# Required work:
Write out the listing below exactly, and omit any images you find in it.

[Available data Boundary: Start]

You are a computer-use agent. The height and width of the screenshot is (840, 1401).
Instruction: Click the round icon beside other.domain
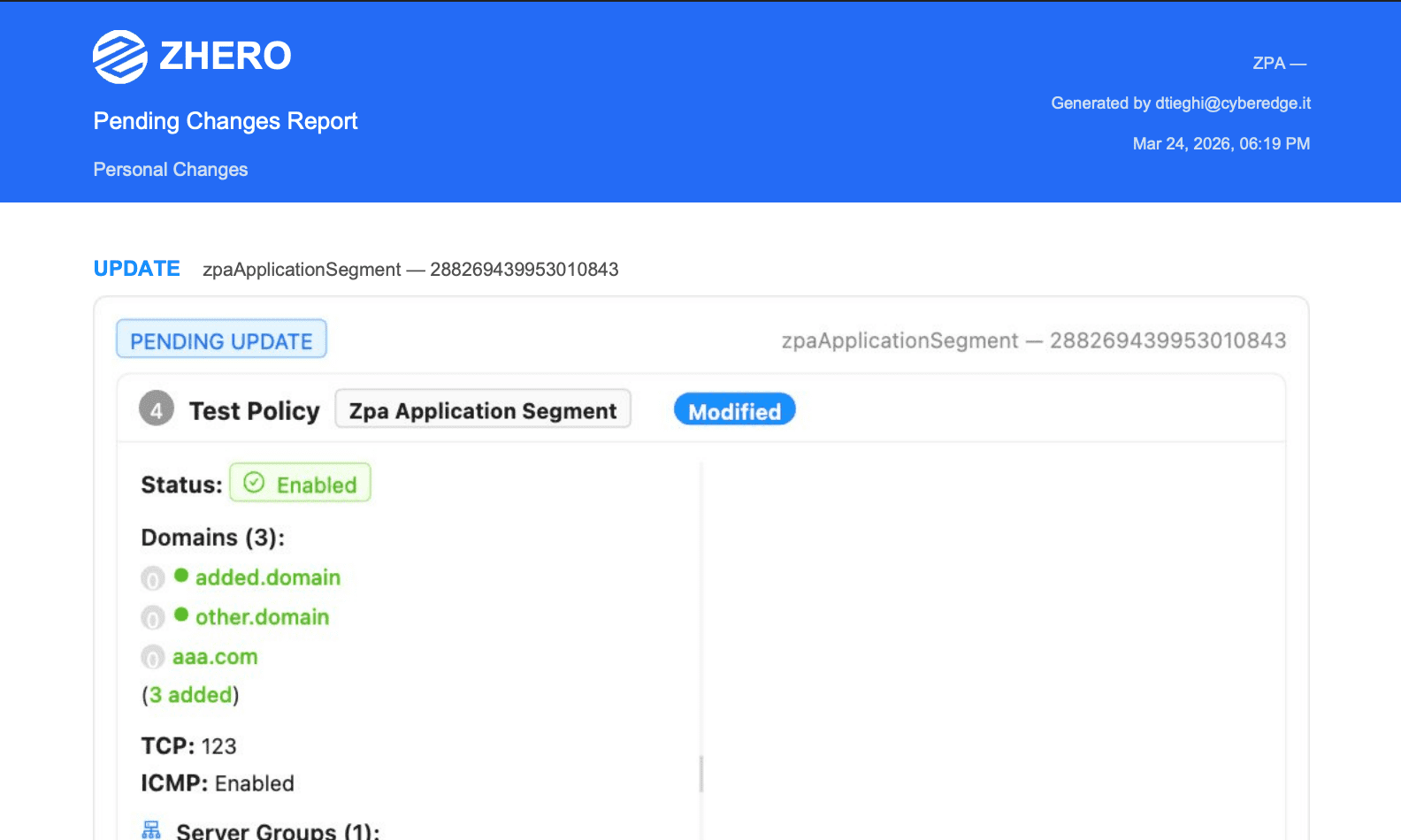point(153,618)
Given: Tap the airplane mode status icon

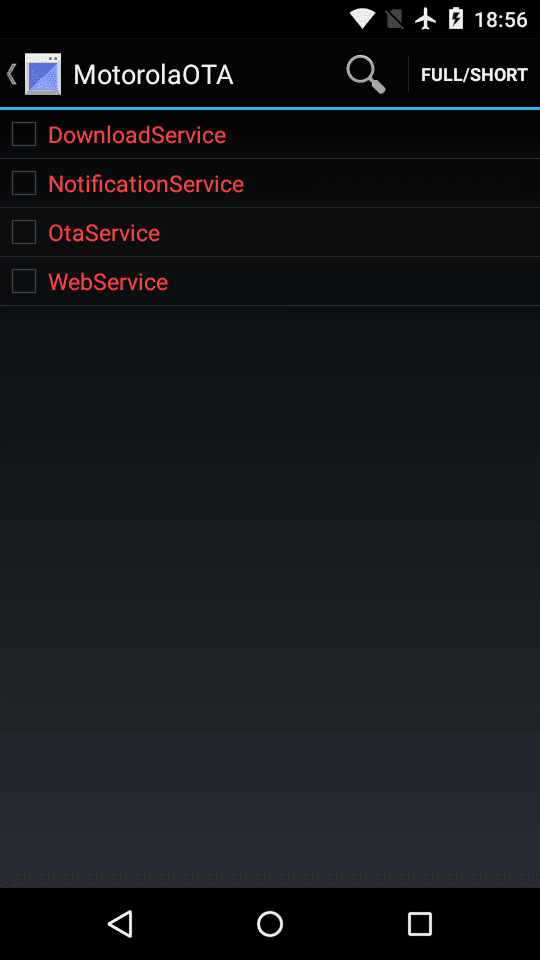Looking at the screenshot, I should click(x=425, y=20).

[Available data Boundary: End]

# Result of this task:
You are a computer-use agent. The height and width of the screenshot is (840, 1401).
Instruction: Click the round icon beside other.domain
point(153,618)
Given: Tap the airplane mode status icon

Looking at the screenshot, I should click(x=425, y=20).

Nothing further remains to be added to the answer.